I have a large dataframe with one column with time and a second column with speed measurements (km/h). Here is an short example of the database:
df <- data.frame(time = as.POSIXct(c("2019-04-01 13:55:18", "2019-04-01 14:03:18",
"2019-04-01 14:14:18", "2019-04-01 14:26:55",
"2019-04-01 14:46:55", "2019-04-01 15:01:55")),
speed = c(4.5, 6, 3.2, 5, 4, 2))
Is there any way to do a new dataframe, which calculates the distance driven every 20 minutes, from 2019-04-01 14:00:00 to 2019-04-01 15:00:00? assuming that the speed changes are linear. I was trying to find solutions with integrals, but was not sure if it is the correct way to do it. Thanks for the help!
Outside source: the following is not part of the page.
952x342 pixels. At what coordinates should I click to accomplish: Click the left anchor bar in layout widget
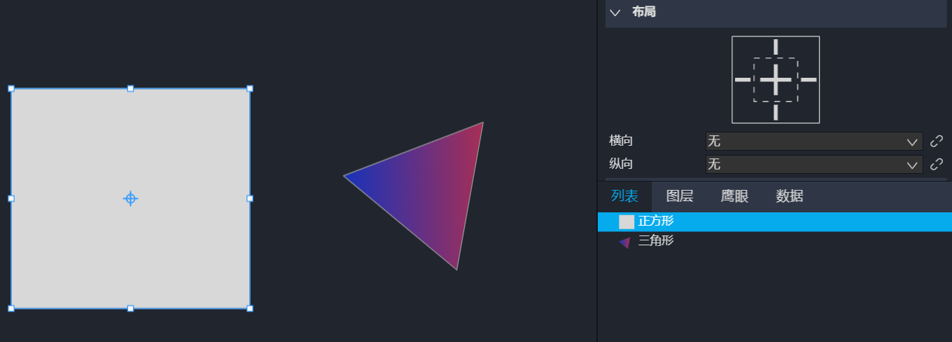pyautogui.click(x=743, y=80)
CodePudding user response:
Here is a solution using a combination of zoo::na.approx
and dplyr
functions.
library(zoo)
library(dplyr)
seq = data.frame(time = seq(min(df$time),max(df$time), by = 'secs'))
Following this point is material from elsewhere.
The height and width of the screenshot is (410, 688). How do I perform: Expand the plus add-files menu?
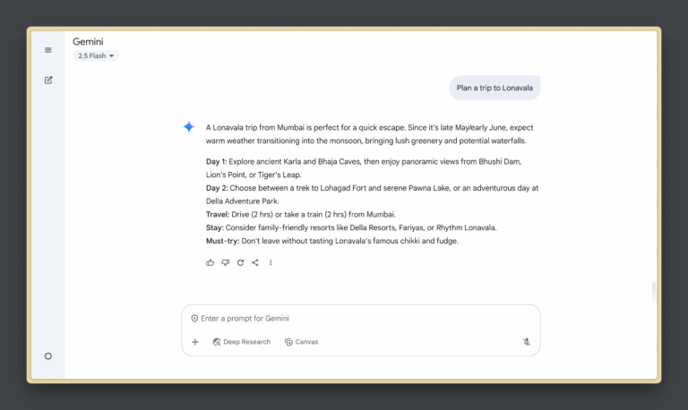click(x=195, y=342)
df <- merge(seq,df,all.x=T)
df$speed <- na.approx(df$speed)
df %>%
filter(time >= "2019-04-01 14:00:00" & time < "2019-04-01 15:00:00") %>%
mutate(km = speed/3600) %>%
group_by(group = cut(time, breaks = "20 min")) %>%
summarise(distance = sum(km))
Which gives:
# A tibble: 3 x 2
group distance
<fct> <dbl>
1 2019-04-01 14:00:00 1.50
2 2019-04-01 14:20:00 1.54
3 2019-04-01 14:40:00 1.16
Explanation:
The first step is to create a sequence of time frames to compute the speed between two times points (seq
). The sequence is then merged with the data frame and NAs are filled using na.approx
.
Then, using dplyr
verbs, the data frame is filtered, and the 20 minutes sequences are created using cut
. The final distance is the sum of every 1-sec distance in the 20 minutes time frame.